FIGURA 2: Folhas diafanizadas das duas amostras de espinheira-santa. As folhas em A apresentam venação característica de Maytenus ilicifolia.
Figura 2
FIGURA 3: Secções transversais de pecíolo e nervura mediana. A e B – Maytenus ilicifolia; C e D – Sorocea bomplandii. Em C, vascularização típica do pecíolo de S. bonplandii. Em D, secção côncavo-convexa da nervura mediana, característica de S. bonplandii.
Figura 3

Conclusão

As plantas medicinais podem aliviar ou curar enfermidades, mas seu uso depende de conhecimento sobre a planta e onde colhê-la e como prepará-la. Seu uso é fortemente estimulado pela tradição e vem ganhando notoriedade junto aos órgãos oficiais de saúde pública.

Os resultados aqui apresentados demonstram uma grande distância entre o que é recomendado pela ANVISA e o que é praticado pelos comerciantes de plantas medicinais do mercado municipal de Campos dos Goytacazes-RJ. Embalagens inadequadas, sem informações importantes para o consumidor e acondicionadas sem cuidado podem comprometer a qualidade do produto. Também é preocupante ver que houve falha na identificação da espinheira-santa, embora a troca tenha sido feita por espécie com efeito similar.

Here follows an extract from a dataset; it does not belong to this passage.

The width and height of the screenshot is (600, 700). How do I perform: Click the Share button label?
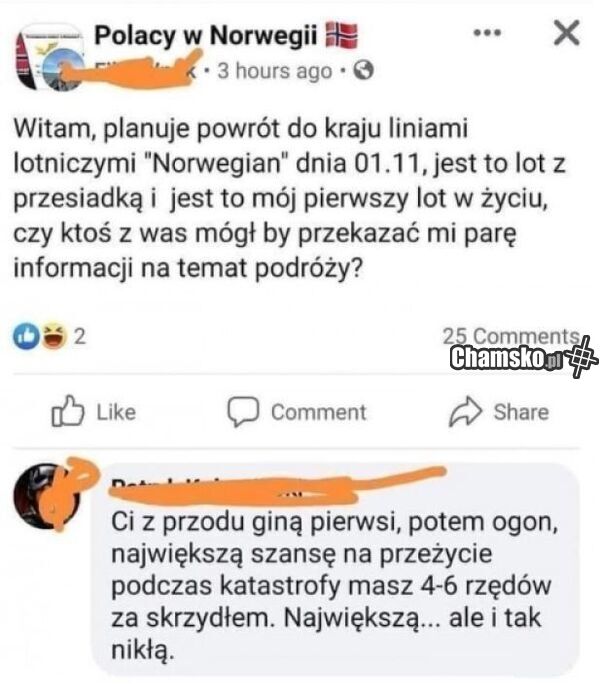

Portanto, os resultados demonstraram que órgãos de gestão e fiscalização, bem como instituições de ensino e pesquisa, deveriam contribuir com ações direcionadas ao treinamento e à capacitação dos comerciantes e mateiros. Estas ações trariam mais qualidade aos produtos comercializados.

Agradecimentos

Os autores agradecem a Fundação Carlos Chagas Filho de Amparo à Pesquisa do Estado do Rio de Janeiro-FAPERJ pelo auxílio financeiro.